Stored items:
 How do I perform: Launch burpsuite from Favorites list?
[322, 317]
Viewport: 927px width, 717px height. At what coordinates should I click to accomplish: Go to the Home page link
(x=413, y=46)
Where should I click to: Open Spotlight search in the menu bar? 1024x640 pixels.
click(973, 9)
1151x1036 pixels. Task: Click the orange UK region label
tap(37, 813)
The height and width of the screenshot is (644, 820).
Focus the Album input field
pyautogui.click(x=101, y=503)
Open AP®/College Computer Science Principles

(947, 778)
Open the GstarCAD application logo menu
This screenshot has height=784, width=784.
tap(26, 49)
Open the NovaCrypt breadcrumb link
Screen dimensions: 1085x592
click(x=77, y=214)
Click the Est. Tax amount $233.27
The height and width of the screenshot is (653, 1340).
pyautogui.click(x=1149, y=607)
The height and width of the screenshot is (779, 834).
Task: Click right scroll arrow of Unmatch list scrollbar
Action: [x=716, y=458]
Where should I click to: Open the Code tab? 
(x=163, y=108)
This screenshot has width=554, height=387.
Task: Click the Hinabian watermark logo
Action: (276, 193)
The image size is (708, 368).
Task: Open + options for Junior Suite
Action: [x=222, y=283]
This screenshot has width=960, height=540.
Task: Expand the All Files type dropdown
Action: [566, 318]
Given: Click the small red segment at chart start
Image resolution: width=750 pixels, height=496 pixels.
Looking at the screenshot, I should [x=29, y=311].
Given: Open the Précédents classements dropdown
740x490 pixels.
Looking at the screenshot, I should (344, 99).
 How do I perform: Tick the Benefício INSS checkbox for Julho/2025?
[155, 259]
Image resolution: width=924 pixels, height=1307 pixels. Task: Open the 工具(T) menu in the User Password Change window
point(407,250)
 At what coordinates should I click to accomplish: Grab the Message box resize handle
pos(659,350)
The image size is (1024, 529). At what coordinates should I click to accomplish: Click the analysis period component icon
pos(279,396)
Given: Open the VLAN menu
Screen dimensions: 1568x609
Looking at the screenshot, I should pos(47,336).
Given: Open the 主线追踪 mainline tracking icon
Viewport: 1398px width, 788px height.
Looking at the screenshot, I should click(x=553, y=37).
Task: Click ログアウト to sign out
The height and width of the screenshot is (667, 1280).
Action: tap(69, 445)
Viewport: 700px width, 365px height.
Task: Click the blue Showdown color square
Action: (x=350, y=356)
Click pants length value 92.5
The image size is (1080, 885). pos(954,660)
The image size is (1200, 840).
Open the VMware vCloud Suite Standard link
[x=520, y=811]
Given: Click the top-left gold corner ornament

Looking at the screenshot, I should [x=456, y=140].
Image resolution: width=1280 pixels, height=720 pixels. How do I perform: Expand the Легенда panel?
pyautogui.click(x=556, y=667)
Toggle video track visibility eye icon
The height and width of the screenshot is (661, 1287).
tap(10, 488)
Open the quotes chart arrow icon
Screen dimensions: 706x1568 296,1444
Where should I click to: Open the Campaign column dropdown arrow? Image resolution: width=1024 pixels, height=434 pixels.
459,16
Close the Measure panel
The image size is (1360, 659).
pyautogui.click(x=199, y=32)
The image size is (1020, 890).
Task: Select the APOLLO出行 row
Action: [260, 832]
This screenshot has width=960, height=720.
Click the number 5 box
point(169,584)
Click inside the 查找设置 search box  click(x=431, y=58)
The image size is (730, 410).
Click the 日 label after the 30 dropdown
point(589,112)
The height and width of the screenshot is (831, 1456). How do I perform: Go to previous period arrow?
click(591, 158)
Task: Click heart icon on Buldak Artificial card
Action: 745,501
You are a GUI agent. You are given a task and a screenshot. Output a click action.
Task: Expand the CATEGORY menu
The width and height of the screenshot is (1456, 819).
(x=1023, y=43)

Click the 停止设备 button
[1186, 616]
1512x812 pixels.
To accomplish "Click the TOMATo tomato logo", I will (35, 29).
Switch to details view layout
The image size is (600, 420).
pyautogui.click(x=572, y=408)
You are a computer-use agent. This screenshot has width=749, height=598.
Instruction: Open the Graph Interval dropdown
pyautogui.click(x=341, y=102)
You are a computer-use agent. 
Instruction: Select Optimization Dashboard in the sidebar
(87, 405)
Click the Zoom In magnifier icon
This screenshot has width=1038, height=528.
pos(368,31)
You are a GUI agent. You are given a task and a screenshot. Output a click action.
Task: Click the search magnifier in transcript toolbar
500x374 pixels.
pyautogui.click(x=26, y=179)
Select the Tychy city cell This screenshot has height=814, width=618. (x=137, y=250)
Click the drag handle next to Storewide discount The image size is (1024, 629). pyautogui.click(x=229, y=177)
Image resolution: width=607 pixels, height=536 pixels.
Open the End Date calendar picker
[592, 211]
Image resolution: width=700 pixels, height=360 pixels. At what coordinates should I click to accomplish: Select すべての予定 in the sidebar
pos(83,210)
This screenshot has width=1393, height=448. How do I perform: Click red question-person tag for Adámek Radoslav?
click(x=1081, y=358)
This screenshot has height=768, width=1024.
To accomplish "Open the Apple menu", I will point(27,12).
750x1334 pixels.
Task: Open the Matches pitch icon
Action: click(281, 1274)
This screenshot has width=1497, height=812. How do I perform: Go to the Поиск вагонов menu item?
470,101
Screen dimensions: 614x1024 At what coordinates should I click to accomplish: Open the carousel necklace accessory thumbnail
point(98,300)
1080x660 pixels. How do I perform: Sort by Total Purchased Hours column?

=== WORK TO COMPLETE ===
Reproduce the entries above exactly.

=== COMPLETED TASK ===
 How do I perform: Launch burpsuite from Favorites list?
[322, 317]
Viewport: 927px width, 717px height. At what coordinates should I click to accomplish: Go to the Home page link
(x=413, y=46)
Where should I click to: Open Spotlight search in the menu bar? 1024x640 pixels.
click(973, 9)
1151x1036 pixels. Task: Click the orange UK region label
tap(37, 813)
The height and width of the screenshot is (644, 820).
Focus the Album input field
pyautogui.click(x=101, y=503)
Open AP®/College Computer Science Principles

(947, 778)
Open the GstarCAD application logo menu
This screenshot has height=784, width=784.
tap(26, 49)
Open the NovaCrypt breadcrumb link
Screen dimensions: 1085x592
click(x=77, y=214)
Click the Est. Tax amount $233.27
The height and width of the screenshot is (653, 1340).
pyautogui.click(x=1149, y=607)
The height and width of the screenshot is (779, 834).
Task: Click right scroll arrow of Unmatch list scrollbar
Action: [x=716, y=458]
Where should I click to: Open the Code tab? 
(x=163, y=108)
This screenshot has width=554, height=387.
Task: Click the Hinabian watermark logo
Action: (276, 193)
The image size is (708, 368).
Task: Open + options for Junior Suite
Action: [x=222, y=283]
This screenshot has width=960, height=540.
Task: Expand the All Files type dropdown
Action: [566, 318]
Given: Click the small red segment at chart start
Image resolution: width=750 pixels, height=496 pixels.
Looking at the screenshot, I should [x=29, y=311].
Given: Open the Précédents classements dropdown
740x490 pixels.
Looking at the screenshot, I should (344, 99).
 How do I perform: Tick the Benefício INSS checkbox for Julho/2025?
[155, 259]
Image resolution: width=924 pixels, height=1307 pixels. Task: Open the 工具(T) menu in the User Password Change window
point(407,250)
 At what coordinates should I click to accomplish: Grab the Message box resize handle
pos(659,350)
The image size is (1024, 529). At what coordinates should I click to accomplish: Click the analysis period component icon
pos(279,396)
Given: Open the VLAN menu
Screen dimensions: 1568x609
Looking at the screenshot, I should pos(47,336).
Given: Open the 主线追踪 mainline tracking icon
Viewport: 1398px width, 788px height.
Looking at the screenshot, I should click(x=553, y=37).
Task: Click ログアウト to sign out
The height and width of the screenshot is (667, 1280).
Action: tap(69, 445)
Viewport: 700px width, 365px height.
Task: Click the blue Showdown color square
Action: (x=350, y=356)
Click pants length value 92.5
The image size is (1080, 885). pos(954,660)
The image size is (1200, 840).
Open the VMware vCloud Suite Standard link
[x=520, y=811]
Given: Click the top-left gold corner ornament

Looking at the screenshot, I should [x=456, y=140].
Image resolution: width=1280 pixels, height=720 pixels. How do I perform: Expand the Легенда panel?
pyautogui.click(x=556, y=667)
Toggle video track visibility eye icon
The height and width of the screenshot is (661, 1287).
tap(10, 488)
Open the quotes chart arrow icon
Screen dimensions: 706x1568 296,1444
Where should I click to: Open the Campaign column dropdown arrow? Image resolution: width=1024 pixels, height=434 pixels.
459,16
Close the Measure panel
The image size is (1360, 659).
pyautogui.click(x=199, y=32)
The image size is (1020, 890).
Task: Select the APOLLO出行 row
Action: [260, 832]
This screenshot has width=960, height=720.
Click the number 5 box
point(169,584)
Click inside the 查找设置 search box  click(x=431, y=58)
The image size is (730, 410).
Click the 日 label after the 30 dropdown
point(589,112)
The height and width of the screenshot is (831, 1456). How do I perform: Go to previous period arrow?
click(591, 158)
Task: Click heart icon on Buldak Artificial card
Action: 745,501
You are a GUI agent. You are given a task and a screenshot. Output a click action.
Task: Expand the CATEGORY menu
The width and height of the screenshot is (1456, 819).
(x=1023, y=43)

Click the 停止设备 button
[1186, 616]
1512x812 pixels.
To accomplish "Click the TOMATo tomato logo", I will (35, 29).
Switch to details view layout
The image size is (600, 420).
pyautogui.click(x=572, y=408)
You are a computer-use agent. This screenshot has width=749, height=598.
Instruction: Open the Graph Interval dropdown
pyautogui.click(x=341, y=102)
You are a computer-use agent. 
Instruction: Select Optimization Dashboard in the sidebar
(87, 405)
Click the Zoom In magnifier icon
This screenshot has width=1038, height=528.
pos(368,31)
You are a GUI agent. You are given a task and a screenshot. Output a click action.
Task: Click the search magnifier in transcript toolbar
500x374 pixels.
pyautogui.click(x=26, y=179)
Select the Tychy city cell This screenshot has height=814, width=618. (x=137, y=250)
Click the drag handle next to Storewide discount The image size is (1024, 629). pyautogui.click(x=229, y=177)
Image resolution: width=607 pixels, height=536 pixels.
Open the End Date calendar picker
[592, 211]
Image resolution: width=700 pixels, height=360 pixels. At what coordinates should I click to accomplish: Select すべての予定 in the sidebar
pos(83,210)
This screenshot has width=1393, height=448. How do I perform: Click red question-person tag for Adámek Radoslav?
click(x=1081, y=358)
This screenshot has height=768, width=1024.
To accomplish "Open the Apple menu", I will point(27,12).
750x1334 pixels.
Task: Open the Matches pitch icon
Action: click(281, 1274)
This screenshot has width=1497, height=812. How do I perform: Go to the Поиск вагонов menu item?
470,101
Screen dimensions: 614x1024 At what coordinates should I click to accomplish: Open the carousel necklace accessory thumbnail
point(98,300)
1080x660 pixels. How do I perform: Sort by Total Purchased Hours column?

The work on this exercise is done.